0.0% of residents lived in urban areas, while 100.0% lived in rural areas.

There were 939 households and 619 families in the city. Of those households, 32.8% had children under the age of 18 living with them, 50.6% were married couples living together, 8.9% were cohabitating couples, 23.7% had a female householder with no spouse or partner present, and 16.7% had a male householder with no spouse or partner present. 34.1% of households were non-families. 27.9% of all households were made up of individuals, and 14.2% had someone living alone who was 65 years old or older.

There were 1,010 housing units, at an average density of 394.8 per square mile (152.4/km^{2}), of which 7.0% were vacant. The homeowner vacancy rate was 3.1% and the rental vacancy rate was 6.2%.

Racial composition as of the 2020 census
| Race | Number | Percent |
|---|---|---|
| White | 2,218 | 97.1% |
| Black or African American | 9 | 0.4% |
| American Indian and Alaska Native | 3 | 0.1% |
| Asian | 1 | 0.0% |
| Native Hawaiian and Other Pacific Islander | 0 | 0.0% |
| Some other race | 7 | 0.3% |
| Two or more races | 46 | 2.0% |
| Hispanic or Latino (of any race) | 35 | 1.5% |

===2010 census===
As of the census of 2010, there were 2,285 people, 915 households, and 601 families living in the city. The population density was 896.1 PD/sqmi. There were 996 housing units at an average density of 390.6 /sqmi. The racial makeup of the city was 97.8% White, 0.8% African American, 0.1% Native American, 0.2% Asian, 0.1% from other races, and 1.0% from two or more races. Hispanic or Latino of any race were 1.0% of the population.

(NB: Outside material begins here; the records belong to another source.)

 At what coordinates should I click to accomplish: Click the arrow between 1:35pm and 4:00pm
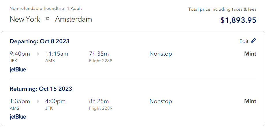click(38, 101)
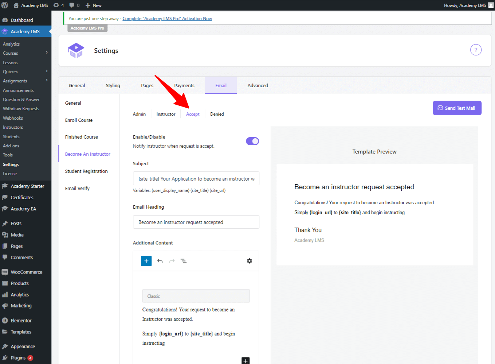
Task: Switch to the Payments settings tab
Action: pyautogui.click(x=184, y=85)
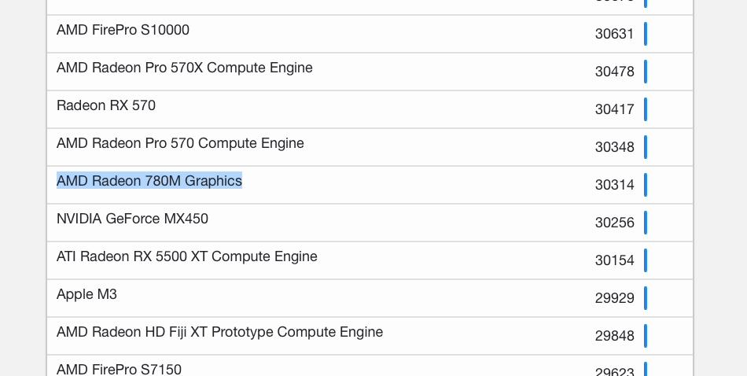Click the AMD FirePro S10000 entry
The height and width of the screenshot is (376, 747).
[x=123, y=30]
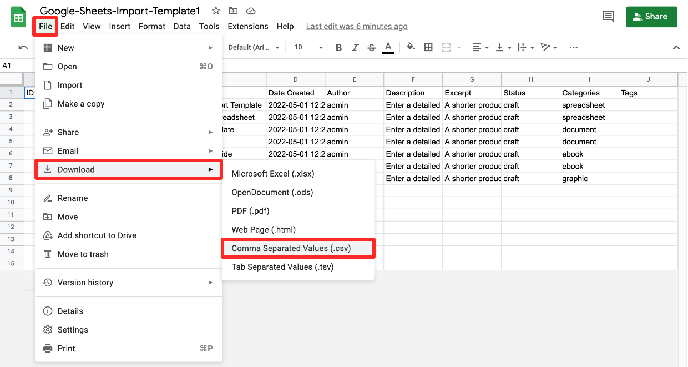Click the Share button

click(x=651, y=17)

There were 915 households, of which 34.5% had children under the age of 18 living with them, 52.6% were married couples living together, 9.6% had a female householder with no husband present, 3.5% had a male householder with no wife present, and 34.3% were non-families. 29.9% of all households were made up of individuals, and 15.3% had someone living alone who was 65 years of age or older. The average household size was 2.45 and the average family size was 3.04.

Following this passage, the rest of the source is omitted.